§ **Exercise brief**
Give only a number in reply. It should be how many lines in the records contain the string "dropdown".
• • • • •
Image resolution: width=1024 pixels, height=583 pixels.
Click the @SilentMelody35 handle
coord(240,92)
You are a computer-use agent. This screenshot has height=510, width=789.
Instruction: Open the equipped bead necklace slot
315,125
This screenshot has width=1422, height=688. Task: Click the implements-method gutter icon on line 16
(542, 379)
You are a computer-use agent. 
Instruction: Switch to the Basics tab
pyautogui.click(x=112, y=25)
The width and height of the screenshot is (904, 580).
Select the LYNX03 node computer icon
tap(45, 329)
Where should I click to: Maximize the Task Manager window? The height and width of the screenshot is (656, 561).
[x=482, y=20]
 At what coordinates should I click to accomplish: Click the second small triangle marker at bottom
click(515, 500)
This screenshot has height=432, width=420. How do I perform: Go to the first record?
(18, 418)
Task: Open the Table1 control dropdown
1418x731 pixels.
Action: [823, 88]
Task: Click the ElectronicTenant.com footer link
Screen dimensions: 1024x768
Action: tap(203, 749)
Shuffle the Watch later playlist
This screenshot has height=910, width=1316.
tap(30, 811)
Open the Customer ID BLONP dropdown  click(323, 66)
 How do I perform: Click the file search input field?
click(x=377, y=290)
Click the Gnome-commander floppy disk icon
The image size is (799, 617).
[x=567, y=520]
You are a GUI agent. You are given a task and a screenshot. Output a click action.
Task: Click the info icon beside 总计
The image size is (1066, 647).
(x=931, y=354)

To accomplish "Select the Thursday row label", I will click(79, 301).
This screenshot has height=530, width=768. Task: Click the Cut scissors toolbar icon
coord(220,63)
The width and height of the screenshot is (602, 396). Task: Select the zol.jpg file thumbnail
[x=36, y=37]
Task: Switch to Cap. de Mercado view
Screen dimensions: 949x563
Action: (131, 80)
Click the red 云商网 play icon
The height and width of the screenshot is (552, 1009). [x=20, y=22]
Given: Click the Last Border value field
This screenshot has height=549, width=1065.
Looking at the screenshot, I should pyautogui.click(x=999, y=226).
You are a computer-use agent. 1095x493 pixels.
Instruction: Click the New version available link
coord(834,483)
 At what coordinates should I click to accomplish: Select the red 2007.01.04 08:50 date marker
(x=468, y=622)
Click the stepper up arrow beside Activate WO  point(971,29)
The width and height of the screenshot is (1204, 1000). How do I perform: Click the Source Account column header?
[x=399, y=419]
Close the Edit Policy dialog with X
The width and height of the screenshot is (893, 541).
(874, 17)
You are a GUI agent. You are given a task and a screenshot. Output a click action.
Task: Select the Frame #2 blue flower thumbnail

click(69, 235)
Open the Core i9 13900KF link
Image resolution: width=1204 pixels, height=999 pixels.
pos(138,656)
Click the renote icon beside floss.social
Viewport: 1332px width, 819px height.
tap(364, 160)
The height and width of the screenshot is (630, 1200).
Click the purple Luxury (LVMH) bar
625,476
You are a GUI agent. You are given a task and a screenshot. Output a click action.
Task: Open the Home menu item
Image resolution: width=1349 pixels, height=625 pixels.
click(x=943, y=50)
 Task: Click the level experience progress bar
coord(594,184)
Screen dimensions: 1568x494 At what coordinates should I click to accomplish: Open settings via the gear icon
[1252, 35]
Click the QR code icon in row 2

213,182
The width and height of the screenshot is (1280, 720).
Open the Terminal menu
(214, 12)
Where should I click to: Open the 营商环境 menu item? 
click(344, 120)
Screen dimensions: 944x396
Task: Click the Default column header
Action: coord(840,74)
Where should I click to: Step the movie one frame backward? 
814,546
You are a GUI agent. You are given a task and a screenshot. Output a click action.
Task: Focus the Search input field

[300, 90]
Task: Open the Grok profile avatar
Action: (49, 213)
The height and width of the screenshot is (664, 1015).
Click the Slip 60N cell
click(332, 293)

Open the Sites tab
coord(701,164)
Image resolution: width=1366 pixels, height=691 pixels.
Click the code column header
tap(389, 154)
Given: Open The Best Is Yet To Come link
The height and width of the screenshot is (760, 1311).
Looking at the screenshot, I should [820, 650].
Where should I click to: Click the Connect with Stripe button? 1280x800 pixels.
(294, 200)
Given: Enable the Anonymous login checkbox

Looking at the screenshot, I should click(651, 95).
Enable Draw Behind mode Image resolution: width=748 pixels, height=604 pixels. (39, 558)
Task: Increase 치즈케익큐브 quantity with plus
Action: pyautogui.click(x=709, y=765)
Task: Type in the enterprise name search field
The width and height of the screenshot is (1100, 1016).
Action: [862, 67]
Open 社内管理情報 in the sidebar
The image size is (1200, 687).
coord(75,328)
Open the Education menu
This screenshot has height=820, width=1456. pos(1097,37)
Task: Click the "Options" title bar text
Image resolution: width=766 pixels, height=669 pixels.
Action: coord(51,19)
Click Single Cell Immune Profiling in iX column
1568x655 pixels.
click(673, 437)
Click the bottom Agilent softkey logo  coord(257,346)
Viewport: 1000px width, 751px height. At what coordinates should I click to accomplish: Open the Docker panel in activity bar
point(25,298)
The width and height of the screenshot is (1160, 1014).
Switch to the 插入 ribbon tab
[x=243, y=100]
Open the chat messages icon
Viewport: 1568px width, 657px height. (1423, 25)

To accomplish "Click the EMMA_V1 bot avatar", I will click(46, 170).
• • • • •
§ **The answer**
2